Start of Given information
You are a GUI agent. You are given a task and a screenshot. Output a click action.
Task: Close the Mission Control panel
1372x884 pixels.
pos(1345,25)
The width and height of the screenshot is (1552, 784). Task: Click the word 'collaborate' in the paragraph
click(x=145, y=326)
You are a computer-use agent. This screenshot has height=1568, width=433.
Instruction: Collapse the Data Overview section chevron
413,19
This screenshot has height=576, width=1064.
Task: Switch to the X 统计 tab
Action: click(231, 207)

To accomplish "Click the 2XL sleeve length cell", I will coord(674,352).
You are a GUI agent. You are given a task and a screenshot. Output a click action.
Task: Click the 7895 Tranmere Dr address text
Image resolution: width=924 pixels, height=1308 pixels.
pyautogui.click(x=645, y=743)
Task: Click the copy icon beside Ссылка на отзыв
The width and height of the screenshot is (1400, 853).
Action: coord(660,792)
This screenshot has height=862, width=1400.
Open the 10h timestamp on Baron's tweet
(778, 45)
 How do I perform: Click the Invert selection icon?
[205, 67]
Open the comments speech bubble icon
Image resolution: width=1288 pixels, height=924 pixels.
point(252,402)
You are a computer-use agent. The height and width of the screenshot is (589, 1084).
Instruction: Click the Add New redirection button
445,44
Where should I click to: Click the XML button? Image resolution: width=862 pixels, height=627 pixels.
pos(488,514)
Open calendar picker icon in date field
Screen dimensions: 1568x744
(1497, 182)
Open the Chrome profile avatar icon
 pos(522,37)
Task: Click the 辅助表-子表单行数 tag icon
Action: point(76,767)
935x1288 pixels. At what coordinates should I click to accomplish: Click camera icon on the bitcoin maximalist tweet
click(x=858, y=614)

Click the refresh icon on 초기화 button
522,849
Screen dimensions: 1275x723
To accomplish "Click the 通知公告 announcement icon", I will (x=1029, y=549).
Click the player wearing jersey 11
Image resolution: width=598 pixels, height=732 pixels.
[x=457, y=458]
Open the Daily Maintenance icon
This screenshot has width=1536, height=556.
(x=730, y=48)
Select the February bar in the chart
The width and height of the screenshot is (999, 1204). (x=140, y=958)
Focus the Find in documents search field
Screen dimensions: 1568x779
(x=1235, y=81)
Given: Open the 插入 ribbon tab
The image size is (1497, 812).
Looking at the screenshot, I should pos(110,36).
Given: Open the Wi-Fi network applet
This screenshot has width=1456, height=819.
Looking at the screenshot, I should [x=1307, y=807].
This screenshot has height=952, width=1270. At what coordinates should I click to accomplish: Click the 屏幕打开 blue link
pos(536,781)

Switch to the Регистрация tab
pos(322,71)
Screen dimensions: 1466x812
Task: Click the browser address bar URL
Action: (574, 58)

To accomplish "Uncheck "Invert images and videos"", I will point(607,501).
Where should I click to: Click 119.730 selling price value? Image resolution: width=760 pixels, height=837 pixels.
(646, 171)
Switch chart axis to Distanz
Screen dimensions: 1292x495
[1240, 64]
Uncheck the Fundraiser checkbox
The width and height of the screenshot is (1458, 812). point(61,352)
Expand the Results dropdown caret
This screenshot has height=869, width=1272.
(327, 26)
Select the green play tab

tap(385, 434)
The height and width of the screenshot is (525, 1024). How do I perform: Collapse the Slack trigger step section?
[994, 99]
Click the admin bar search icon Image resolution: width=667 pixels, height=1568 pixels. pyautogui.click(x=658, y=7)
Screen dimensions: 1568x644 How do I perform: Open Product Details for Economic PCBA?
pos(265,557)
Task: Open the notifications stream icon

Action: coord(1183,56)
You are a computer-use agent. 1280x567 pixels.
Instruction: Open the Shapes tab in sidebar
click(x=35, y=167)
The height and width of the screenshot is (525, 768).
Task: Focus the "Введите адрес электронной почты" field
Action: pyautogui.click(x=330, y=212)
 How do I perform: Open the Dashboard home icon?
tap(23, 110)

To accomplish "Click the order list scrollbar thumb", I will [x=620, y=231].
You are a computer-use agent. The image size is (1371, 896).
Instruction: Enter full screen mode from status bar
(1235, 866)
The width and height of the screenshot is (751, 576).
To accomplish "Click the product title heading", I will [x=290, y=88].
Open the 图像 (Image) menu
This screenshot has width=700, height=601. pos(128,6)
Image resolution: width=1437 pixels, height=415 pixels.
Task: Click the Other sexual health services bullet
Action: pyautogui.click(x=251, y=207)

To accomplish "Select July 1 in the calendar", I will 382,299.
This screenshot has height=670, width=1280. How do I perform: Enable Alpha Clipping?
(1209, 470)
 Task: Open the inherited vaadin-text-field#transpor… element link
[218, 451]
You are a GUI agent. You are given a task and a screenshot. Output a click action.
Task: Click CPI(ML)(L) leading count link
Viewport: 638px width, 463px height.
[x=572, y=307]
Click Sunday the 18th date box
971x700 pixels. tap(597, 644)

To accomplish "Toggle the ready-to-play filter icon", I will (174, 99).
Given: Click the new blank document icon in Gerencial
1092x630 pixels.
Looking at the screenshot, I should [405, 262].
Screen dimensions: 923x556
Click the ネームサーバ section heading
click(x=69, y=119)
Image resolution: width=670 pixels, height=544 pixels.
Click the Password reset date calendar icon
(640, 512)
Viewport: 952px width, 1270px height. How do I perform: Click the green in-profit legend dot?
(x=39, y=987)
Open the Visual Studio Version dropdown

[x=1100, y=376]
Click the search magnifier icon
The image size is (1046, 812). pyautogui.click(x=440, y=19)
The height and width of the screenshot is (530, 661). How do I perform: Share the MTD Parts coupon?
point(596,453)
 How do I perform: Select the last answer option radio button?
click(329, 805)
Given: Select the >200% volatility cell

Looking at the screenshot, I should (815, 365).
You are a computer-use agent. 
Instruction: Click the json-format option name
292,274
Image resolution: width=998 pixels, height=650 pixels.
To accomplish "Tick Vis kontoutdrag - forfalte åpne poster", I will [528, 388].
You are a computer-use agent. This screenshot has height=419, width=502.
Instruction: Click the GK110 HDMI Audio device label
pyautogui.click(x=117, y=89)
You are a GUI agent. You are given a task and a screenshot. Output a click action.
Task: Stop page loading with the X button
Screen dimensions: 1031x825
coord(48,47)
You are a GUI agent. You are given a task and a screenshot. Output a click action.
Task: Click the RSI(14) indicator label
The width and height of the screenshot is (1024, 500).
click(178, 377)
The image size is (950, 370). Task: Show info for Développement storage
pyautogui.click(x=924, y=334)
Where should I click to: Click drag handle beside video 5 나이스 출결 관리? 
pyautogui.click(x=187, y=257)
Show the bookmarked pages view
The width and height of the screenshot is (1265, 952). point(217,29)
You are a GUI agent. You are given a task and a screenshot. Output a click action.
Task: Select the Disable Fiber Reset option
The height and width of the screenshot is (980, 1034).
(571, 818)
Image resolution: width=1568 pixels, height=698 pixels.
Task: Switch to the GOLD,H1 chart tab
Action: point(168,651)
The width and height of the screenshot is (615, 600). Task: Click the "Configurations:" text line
End of Given information
▶ **Problem to work on**: Retype every line of the data, keeping each one exactly as it is.

▶ **Exercise result**:
You are a GUI agent. You are given a task and a screenshot. Output a click action.
Task: Close the Mission Control panel
1372x884 pixels.
pos(1345,25)
The width and height of the screenshot is (1552, 784). Task: Click the word 'collaborate' in the paragraph
click(x=145, y=326)
You are a computer-use agent. This screenshot has height=1568, width=433.
Instruction: Collapse the Data Overview section chevron
413,19
This screenshot has height=576, width=1064.
Task: Switch to the X 统计 tab
Action: click(231, 207)

To accomplish "Click the 2XL sleeve length cell", I will coord(674,352).
You are a GUI agent. You are given a task and a screenshot. Output a click action.
Task: Click the 7895 Tranmere Dr address text
Image resolution: width=924 pixels, height=1308 pixels.
pyautogui.click(x=645, y=743)
Task: Click the copy icon beside Ссылка на отзыв
The width and height of the screenshot is (1400, 853).
Action: coord(660,792)
This screenshot has height=862, width=1400.
Open the 10h timestamp on Baron's tweet
(778, 45)
 How do I perform: Click the Invert selection icon?
[205, 67]
Open the comments speech bubble icon
Image resolution: width=1288 pixels, height=924 pixels.
point(252,402)
You are a computer-use agent. The height and width of the screenshot is (589, 1084).
Instruction: Click the Add New redirection button
445,44
Where should I click to: Click the XML button? Image resolution: width=862 pixels, height=627 pixels.
pos(488,514)
Open calendar picker icon in date field
Screen dimensions: 1568x744
(1497, 182)
Open the Chrome profile avatar icon
 pos(522,37)
Task: Click the 辅助表-子表单行数 tag icon
Action: point(76,767)
935x1288 pixels. At what coordinates should I click to accomplish: Click camera icon on the bitcoin maximalist tweet
click(x=858, y=614)

Click the refresh icon on 초기화 button
522,849
Screen dimensions: 1275x723
To accomplish "Click the 通知公告 announcement icon", I will (x=1029, y=549).
Click the player wearing jersey 11
Image resolution: width=598 pixels, height=732 pixels.
[x=457, y=458]
Open the Daily Maintenance icon
This screenshot has width=1536, height=556.
(x=730, y=48)
Select the February bar in the chart
The width and height of the screenshot is (999, 1204). (x=140, y=958)
Focus the Find in documents search field
Screen dimensions: 1568x779
(x=1235, y=81)
Given: Open the 插入 ribbon tab
The image size is (1497, 812).
Looking at the screenshot, I should pos(110,36).
Given: Open the Wi-Fi network applet
This screenshot has width=1456, height=819.
Looking at the screenshot, I should [x=1307, y=807].
This screenshot has height=952, width=1270. At what coordinates should I click to accomplish: Click the 屏幕打开 blue link
pos(536,781)

Switch to the Регистрация tab
pos(322,71)
Screen dimensions: 1466x812
Task: Click the browser address bar URL
Action: (574, 58)

To accomplish "Uncheck "Invert images and videos"", I will point(607,501).
Where should I click to: Click 119.730 selling price value? Image resolution: width=760 pixels, height=837 pixels.
(646, 171)
Switch chart axis to Distanz
Screen dimensions: 1292x495
[1240, 64]
Uncheck the Fundraiser checkbox
The width and height of the screenshot is (1458, 812). point(61,352)
Expand the Results dropdown caret
This screenshot has height=869, width=1272.
(327, 26)
Select the green play tab

tap(385, 434)
The height and width of the screenshot is (525, 1024). How do I perform: Collapse the Slack trigger step section?
[994, 99]
Click the admin bar search icon Image resolution: width=667 pixels, height=1568 pixels. pyautogui.click(x=658, y=7)
Screen dimensions: 1568x644 How do I perform: Open Product Details for Economic PCBA?
pos(265,557)
Task: Open the notifications stream icon

Action: coord(1183,56)
You are a computer-use agent. 1280x567 pixels.
Instruction: Open the Shapes tab in sidebar
click(x=35, y=167)
The height and width of the screenshot is (525, 768).
Task: Focus the "Введите адрес электронной почты" field
Action: pyautogui.click(x=330, y=212)
 How do I perform: Open the Dashboard home icon?
tap(23, 110)

To accomplish "Click the order list scrollbar thumb", I will [x=620, y=231].
You are a computer-use agent. The image size is (1371, 896).
Instruction: Enter full screen mode from status bar
(1235, 866)
The width and height of the screenshot is (751, 576).
To accomplish "Click the product title heading", I will [x=290, y=88].
Open the 图像 (Image) menu
This screenshot has width=700, height=601. pos(128,6)
Image resolution: width=1437 pixels, height=415 pixels.
Task: Click the Other sexual health services bullet
Action: pyautogui.click(x=251, y=207)

To accomplish "Select July 1 in the calendar", I will 382,299.
This screenshot has height=670, width=1280. How do I perform: Enable Alpha Clipping?
(1209, 470)
 Task: Open the inherited vaadin-text-field#transpor… element link
[218, 451]
You are a GUI agent. You are given a task and a screenshot. Output a click action.
Task: Click CPI(ML)(L) leading count link
Viewport: 638px width, 463px height.
[x=572, y=307]
Click Sunday the 18th date box
971x700 pixels. tap(597, 644)

To accomplish "Toggle the ready-to-play filter icon", I will (174, 99).
Given: Click the new blank document icon in Gerencial
1092x630 pixels.
Looking at the screenshot, I should [405, 262].
Screen dimensions: 923x556
Click the ネームサーバ section heading
click(x=69, y=119)
Image resolution: width=670 pixels, height=544 pixels.
Click the Password reset date calendar icon
(640, 512)
Viewport: 952px width, 1270px height. How do I perform: Click the green in-profit legend dot?
(x=39, y=987)
Open the Visual Studio Version dropdown

[x=1100, y=376]
Click the search magnifier icon
The image size is (1046, 812). pyautogui.click(x=440, y=19)
The height and width of the screenshot is (530, 661). How do I perform: Share the MTD Parts coupon?
point(596,453)
 How do I perform: Select the last answer option radio button?
click(329, 805)
Given: Select the >200% volatility cell

Looking at the screenshot, I should (815, 365).
You are a computer-use agent. 
Instruction: Click the json-format option name
292,274
Image resolution: width=998 pixels, height=650 pixels.
To accomplish "Tick Vis kontoutdrag - forfalte åpne poster", I will [528, 388].
You are a computer-use agent. This screenshot has height=419, width=502.
Instruction: Click the GK110 HDMI Audio device label
pyautogui.click(x=117, y=89)
You are a GUI agent. You are given a task and a screenshot. Output a click action.
Task: Stop page loading with the X button
Screen dimensions: 1031x825
coord(48,47)
You are a GUI agent. You are given a task and a screenshot. Output a click action.
Task: Click the RSI(14) indicator label
The width and height of the screenshot is (1024, 500).
click(178, 377)
The image size is (950, 370). Task: Show info for Développement storage
pyautogui.click(x=924, y=334)
Where should I click to: Click drag handle beside video 5 나이스 출결 관리? 
pyautogui.click(x=187, y=257)
Show the bookmarked pages view
The width and height of the screenshot is (1265, 952). point(217,29)
You are a GUI agent. You are given a task and a screenshot. Output a click action.
Task: Select the Disable Fiber Reset option
The height and width of the screenshot is (980, 1034).
(571, 818)
Image resolution: width=1568 pixels, height=698 pixels.
Task: Switch to the GOLD,H1 chart tab
Action: point(168,651)
The width and height of the screenshot is (615, 600). Task: Click the "Configurations:" text line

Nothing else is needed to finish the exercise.